The local-utility power detail is important because it changes what to watch. This is not being framed like a behind-the-meter gas-generation campus. SAGA says the project will be served by local power utility infrastructure, and The Rant reports CEMC substation and will-serve context. That puts CEMC, substation timing, utility easements, service infrastructure, roadway work, site grading, water and fire-water infrastructure, and local approvals on the watch list. If those move, electrical and low-voltage coordination usually follows.
For outreach, small contractors should avoid pretending they have inside package knowledge. A better approach is to build a capability note around data-center experience, fiber test equipment, secure-site safety, lift access, certified installers, labeling and closeout discipline, commissioning support, and response capacity in central North Carolina. Then monitor the public trail for the first named prime contractor, engineer of record, plan-room listing, local permit, or job posting tied to PointOne, CyrusOne, Helix Ventures, Lower Moncure Road, or 4079 Lower Moncure Road.
LVN Signal should treat the Phase One project as active intelligence with a conservative scope. The source-backed facts are strong enough for a published contractor watch: PointOne is the developer, Helix is the local property/development partner, CyrusOne is the future owner/operator or end user, Phase One is 90 MW and about 300,000 square feet, the address is 4079 Lower Moncure Road, and construction is targeted for later 2026 if permitted. The unknowns are just as important: GC, EPC, engineer, electrical, fiber, low-voltage, security, fire alarm, BAS/BMS, DAS, grounding, and commissioning package holders are not public yet.

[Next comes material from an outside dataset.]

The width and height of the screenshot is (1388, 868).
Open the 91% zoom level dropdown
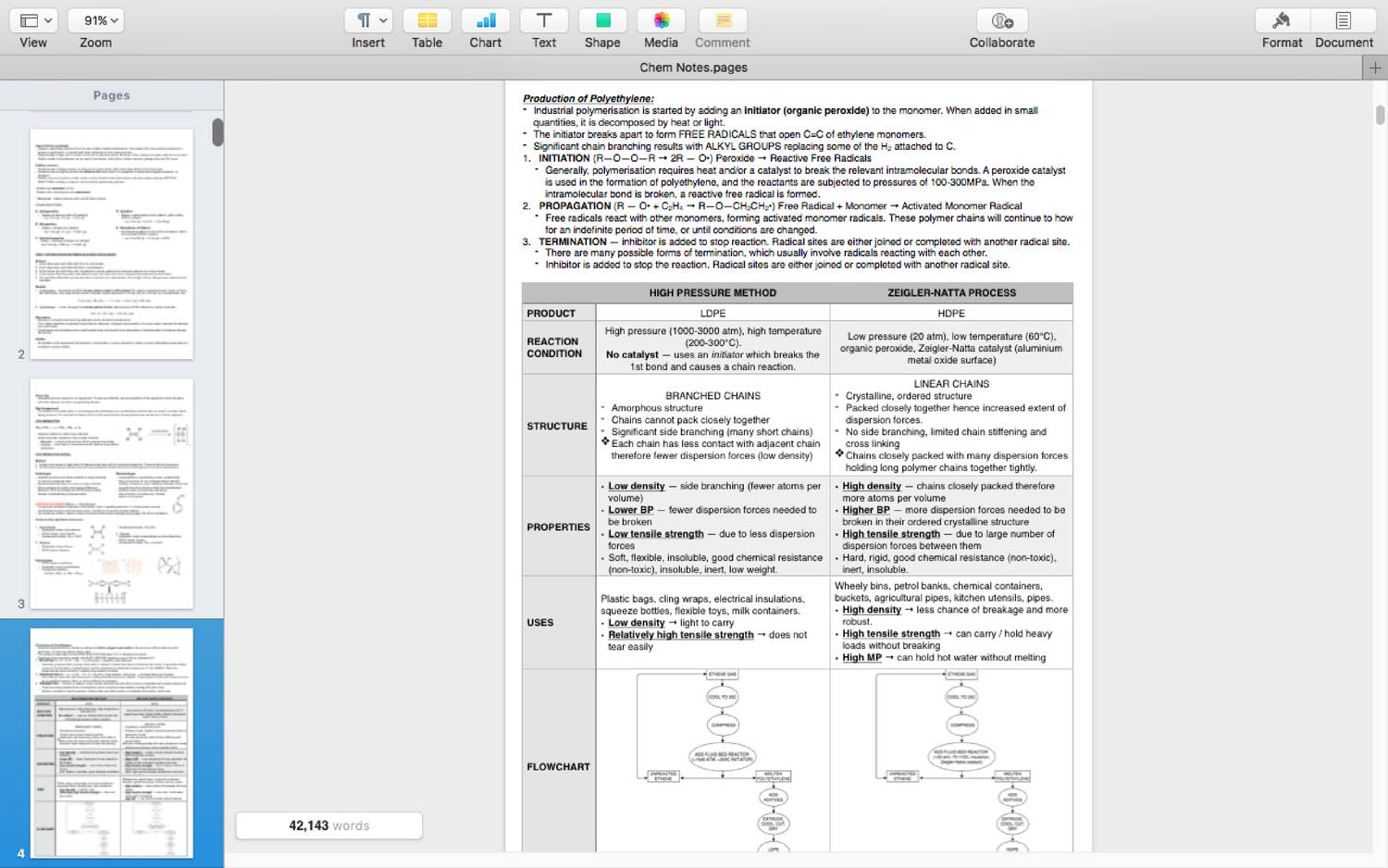[x=95, y=19]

The bottom line: PointOne / CyrusOne Lee County is exactly the type of early data-center project LVN should track before the trade packages become obvious. It has a real site, real named companies, a public review path, a Phase One capacity number, and enough utility and cooling context to define the low-voltage watch zone. Keep the 11-building drawing separate from approved Phase One, keep the contractor claims conservative, and watch the county review, CEMC power path, permits, plan rooms, and job postings for the first named construction partners.